Do this:
List every line in the entries below that contains the string "breadcrumb", matching case exactly.

[Raw records]
[BEGIN]
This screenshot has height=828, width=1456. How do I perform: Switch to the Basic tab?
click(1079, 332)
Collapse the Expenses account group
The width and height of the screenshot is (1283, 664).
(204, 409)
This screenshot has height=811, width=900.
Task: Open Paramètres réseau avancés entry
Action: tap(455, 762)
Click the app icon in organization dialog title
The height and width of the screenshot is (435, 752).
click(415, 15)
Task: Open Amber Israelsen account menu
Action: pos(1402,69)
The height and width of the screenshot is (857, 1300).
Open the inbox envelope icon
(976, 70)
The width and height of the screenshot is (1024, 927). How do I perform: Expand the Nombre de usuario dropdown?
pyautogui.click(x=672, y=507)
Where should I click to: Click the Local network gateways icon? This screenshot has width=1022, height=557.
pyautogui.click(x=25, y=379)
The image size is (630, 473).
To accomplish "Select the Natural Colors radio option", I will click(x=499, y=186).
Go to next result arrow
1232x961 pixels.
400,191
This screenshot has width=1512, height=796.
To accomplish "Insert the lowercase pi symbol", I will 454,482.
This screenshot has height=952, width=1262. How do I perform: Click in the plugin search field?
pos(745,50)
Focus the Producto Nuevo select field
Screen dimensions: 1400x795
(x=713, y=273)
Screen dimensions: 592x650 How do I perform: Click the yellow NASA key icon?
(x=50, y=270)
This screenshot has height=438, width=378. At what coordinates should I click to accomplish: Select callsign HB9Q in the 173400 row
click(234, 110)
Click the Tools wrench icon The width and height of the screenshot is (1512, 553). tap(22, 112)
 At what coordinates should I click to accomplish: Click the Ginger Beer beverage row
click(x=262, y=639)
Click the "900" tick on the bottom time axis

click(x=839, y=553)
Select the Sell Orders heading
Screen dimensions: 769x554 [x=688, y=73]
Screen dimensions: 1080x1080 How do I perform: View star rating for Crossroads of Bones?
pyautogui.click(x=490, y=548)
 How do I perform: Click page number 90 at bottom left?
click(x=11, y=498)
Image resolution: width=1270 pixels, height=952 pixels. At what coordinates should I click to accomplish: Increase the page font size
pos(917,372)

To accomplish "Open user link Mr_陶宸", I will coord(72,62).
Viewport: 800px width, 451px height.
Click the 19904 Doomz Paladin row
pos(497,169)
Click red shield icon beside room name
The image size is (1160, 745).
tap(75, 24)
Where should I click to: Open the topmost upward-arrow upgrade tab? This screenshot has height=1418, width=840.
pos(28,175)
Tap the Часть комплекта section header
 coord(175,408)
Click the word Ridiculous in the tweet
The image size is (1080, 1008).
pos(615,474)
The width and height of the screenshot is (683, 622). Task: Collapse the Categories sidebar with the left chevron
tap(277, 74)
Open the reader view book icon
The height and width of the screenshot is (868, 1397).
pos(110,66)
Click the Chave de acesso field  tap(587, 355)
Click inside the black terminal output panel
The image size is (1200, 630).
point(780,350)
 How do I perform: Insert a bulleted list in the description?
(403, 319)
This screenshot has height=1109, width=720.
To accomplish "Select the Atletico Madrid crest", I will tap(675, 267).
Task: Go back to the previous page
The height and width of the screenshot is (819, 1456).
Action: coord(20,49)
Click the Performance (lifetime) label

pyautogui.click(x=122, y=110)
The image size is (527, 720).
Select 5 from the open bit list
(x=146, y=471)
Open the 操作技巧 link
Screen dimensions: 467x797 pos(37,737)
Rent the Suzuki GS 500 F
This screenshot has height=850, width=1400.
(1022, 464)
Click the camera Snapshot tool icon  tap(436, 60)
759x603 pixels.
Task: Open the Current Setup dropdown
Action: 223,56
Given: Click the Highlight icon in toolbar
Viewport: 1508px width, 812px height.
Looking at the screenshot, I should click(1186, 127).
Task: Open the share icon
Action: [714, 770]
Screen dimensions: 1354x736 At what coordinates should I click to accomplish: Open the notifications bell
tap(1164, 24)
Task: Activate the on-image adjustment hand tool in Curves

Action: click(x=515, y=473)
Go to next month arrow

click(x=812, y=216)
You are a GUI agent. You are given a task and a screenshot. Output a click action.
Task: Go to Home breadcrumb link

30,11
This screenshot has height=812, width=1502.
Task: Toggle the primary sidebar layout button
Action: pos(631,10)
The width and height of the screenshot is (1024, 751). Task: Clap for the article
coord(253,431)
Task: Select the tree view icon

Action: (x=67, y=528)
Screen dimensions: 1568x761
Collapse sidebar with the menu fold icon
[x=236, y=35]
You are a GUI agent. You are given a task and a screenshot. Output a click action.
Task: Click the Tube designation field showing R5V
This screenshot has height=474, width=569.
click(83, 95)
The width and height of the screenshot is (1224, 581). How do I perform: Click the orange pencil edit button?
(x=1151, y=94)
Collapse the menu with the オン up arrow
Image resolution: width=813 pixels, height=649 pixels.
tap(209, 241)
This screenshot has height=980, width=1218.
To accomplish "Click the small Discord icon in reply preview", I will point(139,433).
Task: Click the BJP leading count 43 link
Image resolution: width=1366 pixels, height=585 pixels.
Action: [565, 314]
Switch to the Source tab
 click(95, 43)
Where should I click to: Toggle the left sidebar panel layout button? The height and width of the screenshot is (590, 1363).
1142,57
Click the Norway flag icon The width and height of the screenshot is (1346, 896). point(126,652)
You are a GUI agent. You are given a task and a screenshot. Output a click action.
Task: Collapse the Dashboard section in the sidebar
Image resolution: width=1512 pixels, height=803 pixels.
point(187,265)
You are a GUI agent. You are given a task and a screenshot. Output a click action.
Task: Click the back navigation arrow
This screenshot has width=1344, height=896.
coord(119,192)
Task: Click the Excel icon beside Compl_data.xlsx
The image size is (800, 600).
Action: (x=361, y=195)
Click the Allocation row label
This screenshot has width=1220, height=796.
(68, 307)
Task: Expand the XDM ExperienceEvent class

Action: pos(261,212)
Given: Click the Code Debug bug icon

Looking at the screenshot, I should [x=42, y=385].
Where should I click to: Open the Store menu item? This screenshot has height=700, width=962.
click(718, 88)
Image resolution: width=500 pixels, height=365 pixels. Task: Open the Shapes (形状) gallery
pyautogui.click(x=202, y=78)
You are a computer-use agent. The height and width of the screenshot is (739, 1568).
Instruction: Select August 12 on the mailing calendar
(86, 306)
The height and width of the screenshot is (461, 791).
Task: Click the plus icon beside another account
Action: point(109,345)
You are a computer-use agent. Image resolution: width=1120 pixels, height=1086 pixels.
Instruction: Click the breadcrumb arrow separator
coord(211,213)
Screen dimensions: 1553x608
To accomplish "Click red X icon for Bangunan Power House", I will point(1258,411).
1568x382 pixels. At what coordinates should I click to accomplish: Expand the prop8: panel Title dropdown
[END]
Solution below:
Task: Go to Home breadcrumb link
Instruction: Click the breadcrumb arrow separator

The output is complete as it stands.